# Start of EXTRACT TO READ
One woman who has for three decades marvelled at fungi and the way they fit into the wider ecological picture is ecologist Dr Alison Pouliot who has just launched Underground Lovers – her third
published book focused on fungi.


Through her extensive research, Dr Pouliot illuminates the crucial role fungi
play in our ecosystems, from transforming nutrients to make them bioavailable to
regulating invertebrate populations and even helping to prevent landslides.
Based at Mt Franklin near Daylesford when in Australia, Dr Pouliot launched
her new book in Daylesford this month. In it she explores why fungi are suddenly
infiltrating fiction, film, design, biotechnology and some interesting counter-cultural
movements.
She also charts the fascinating cultural histories surrounding women’s knowledge
of mushrooms, including which fungi cured the ailing – causing women shunned as
witches, and which ones used to subdue a philandering husband.
Having spent the last 30 years researching mushrooms, mycelia and their
interaction with all of life on earth, Dr Pouliot’s fascination with fungi has taken her
from the Australian desert to Iceland’s glaciers and America’s Cascade Mountains.
She’s particularly interested in what fungi can teach us about our wider natural
world. Could they, for example, hold answers to helping us tackle the climate crisis?
“I selected the themes in the book very carefully, identifying gaps in what’s been
written previously to include aspects like the indigenous uses of fungi, women and
fungi, fungi and fire, fungi and aesthetics, fungi and land restoration,” she says.
# End of EXTRACT TO READ
# Start of DATA SECTION
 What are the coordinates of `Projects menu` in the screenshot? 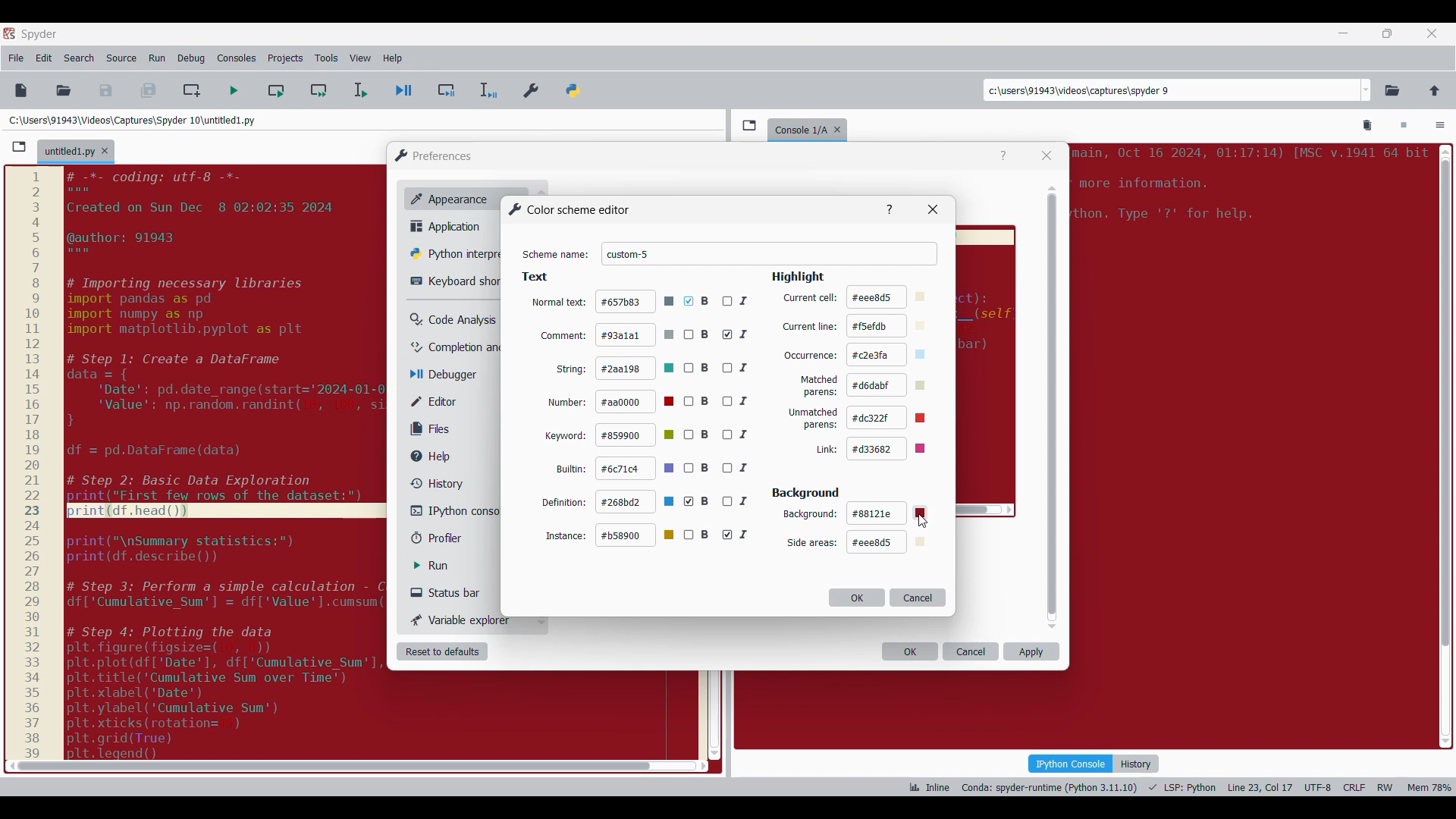 It's located at (285, 58).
# End of DATA SECTION
REQUIRED ACTIONS -
• a. In the article on Dr Alison Pouliot's fungi book, where is she based when in Australia?
• b. Write the next few sentences of the article on Dr Alison Pouliot's fungi book, carrying on after its final quotation.
The material has no connection to the text about the fungi book.

RESULTS OF THE EXERCISE -
• a. She is based at Mt Franklin near Daylesford.

• b.
The role fungi may have in terms of cooling the earth, stabilising ecosystems
and helping avert runaway global warming is one important fungal facet explored in
Underground Lovers. Straight away it’s making a whole new audience sit up and take
notice of this emergent mega-science.


“If we can keep the fungal networks intact they can play an important role in
helping to stabilise landscapes,” Dr Pouliot says.
Following the launch of her new book, this very busy ecologist tells me how she
spends half her time in Australia catching the southern fungal season (just starting
now) and the other half in the northern hemisphere, generally based just out of Bern,
Switzerland, catching the northern hemisphere’s fungal season.
“Fungi underpin pretty much every ecosystem on the planet,” she says.
“If we continue to ignore these organisms then we’re not really looking at the big
picture of what nature is and how it works.”
Dr Pouliot has a long list of public appearances and talks scheduled ahead
including at The Moorabool Mushroom Festival happening in Ballan on April 15-16.
Underground Lovers is published by NewSouth Books.
The Local has a copy of Underground Lovers to give away. For your chance to
win email news@tlnews.com.au with your name, town and contact details by
April 4.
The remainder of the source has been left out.